■ **Articolo**
Pluripremiato giornalista perde la testa davanti a un bambino allo stadio con la guancia nera e la corona piumata. Blackface! Appropriazione culturale! Doppio razzismo! E invece no. Ma tutti gli vanno dietro. Un caso clamoroso di woke nel pallone

«Ci vuole tanto per mancare di rispetto a due gruppi di persone contemporaneamente. Ma domenica pomeriggio a Las Vegas, un fan dei Kansas City Chiefs ha trovato il modo di odiare i neri e i nativi americani allo stesso tempo».

Ci vuole tanto anche per prendere due granchi woke in colpo solo e affossare allo stesso tempo tutte le fregnacce predicate dalla categoria. Ma Carron J. Phillips, giornalista pluripremiato e candidato al Pulitzer, autore di questo articolo che esorta la National Football League a insorgere contro il pericoloso razzista in tribuna, ha trovato il modo.

Blackface! Appropriazione culturale! L’editorialista contro un piccolo tifoso

Domenica scorsa infatti Phillips, raddrizzatore di torti sportivi che divide il mondo in razzisti e attivisti Black Lives Matter, si è imbattuto in una immagine terrificante: tra i 65mila spettatori delll’Allegiant Stadium c’era lui, un ragazzino, di profilo. Con la faccia pitturata di nero. E il copricapo piumato da nativo americano. Psicodramma. Blackface. Appropriazione culturale. Un minore vietato ai minori.
E così ha affidato queste righe scomode al sito sportivo Deadspin:

 

«Perché il cameraman ha prestato attenzione a questo fan?
Perché il produttore ha permesso che quell’angolazione della telecamera venisse trasmessa?
Quel fan è un bambino/adolescente o un giovane adulto?
A prescindere dall’età, chi ha insegnato a quella persona che ciò che indossava era appropriato?».

■ **Segmento di dati**
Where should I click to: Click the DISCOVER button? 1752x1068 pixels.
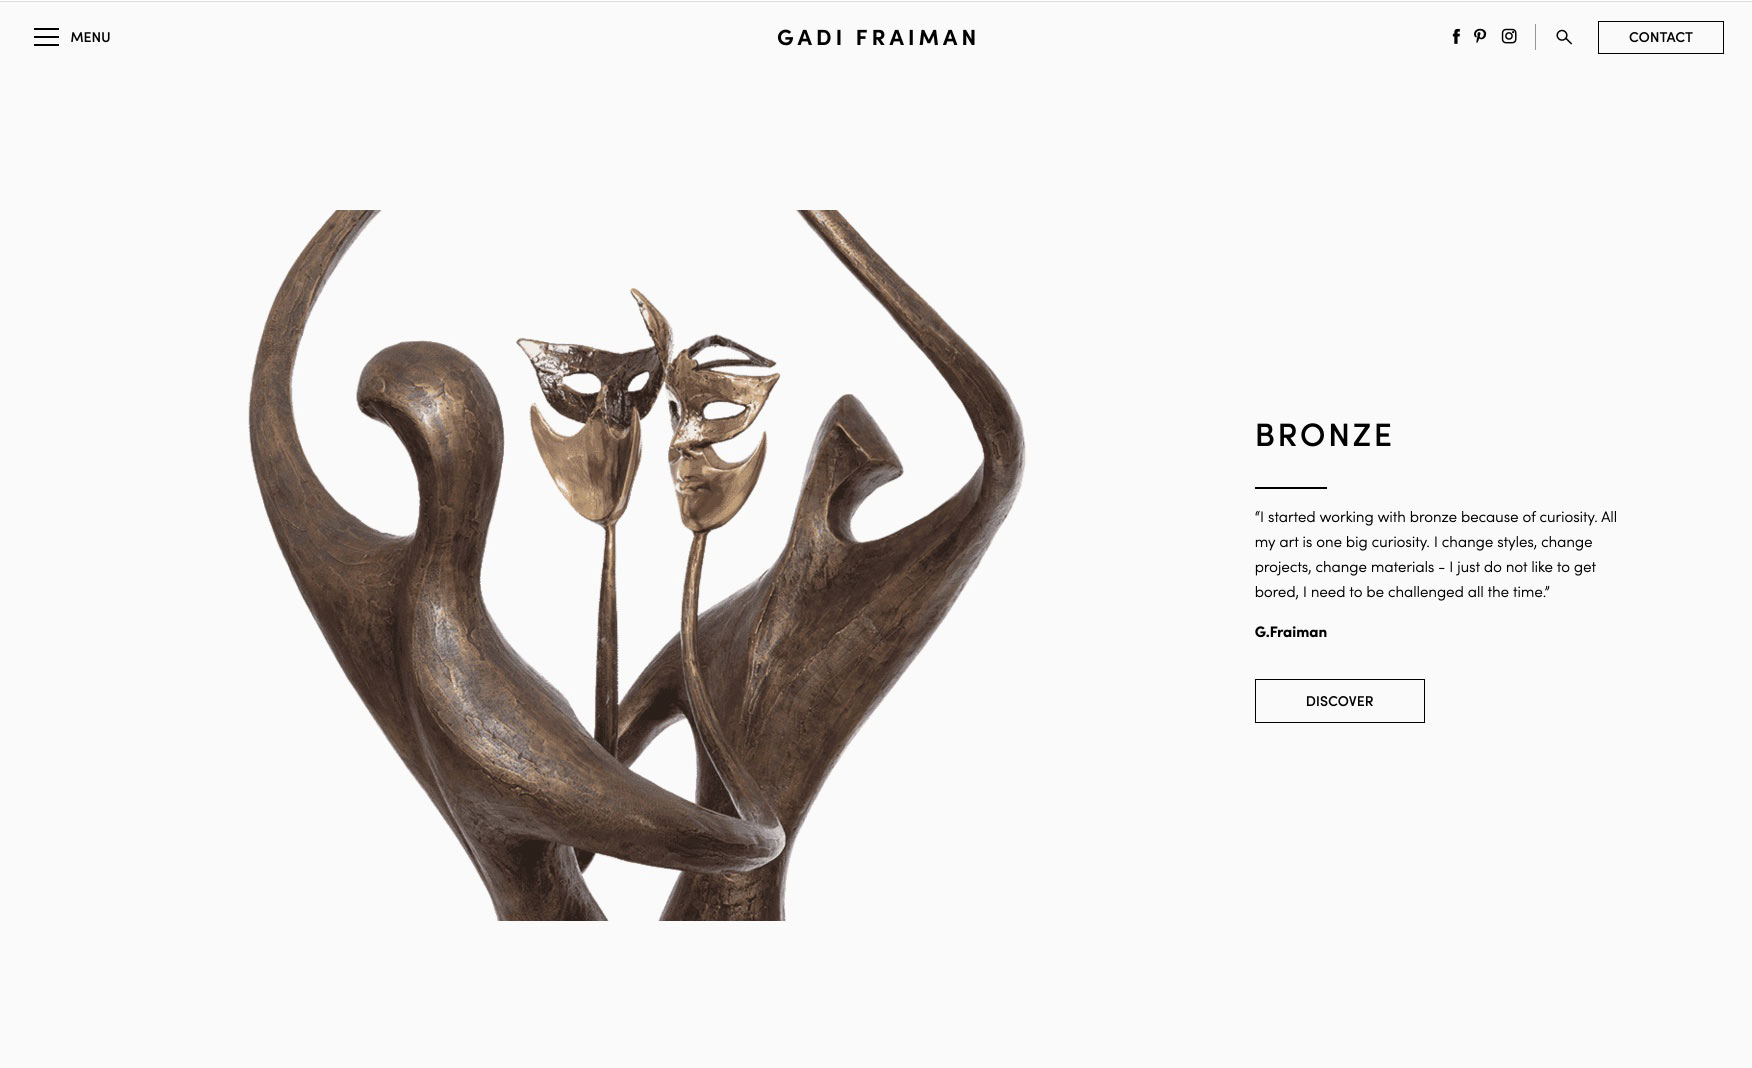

■ **Obiettivo 1**
Riscrivi in forma più breve il paragrafo dell'articolo che inizia con «Domenica scorsa infatti Phillips», conservandone i fatti principali.
■ **Obiettivo 2**
Secondo l'articolo, su quale sito sportivo Phillips ha pubblicato le sue righe sul giovane tifoso?
Per rispondere, basati soltanto sull'articolo.

■ **Risposta corretta 1**
Domenica scorsa Phillips, giornalista che divide il mondo in razzisti e attivisti Black Lives Matter, ha visto l'immagine di un ragazzino, di profilo, tra i 65mila spettatori dell'Allegiant Stadium: aveva la faccia dipinta di nero e un copricapo piumato da nativo americano. Per lui era un caso di blackface e di appropriazione culturale.

■ **Risposta corretta 2**
Sul sito sportivo Deadspin.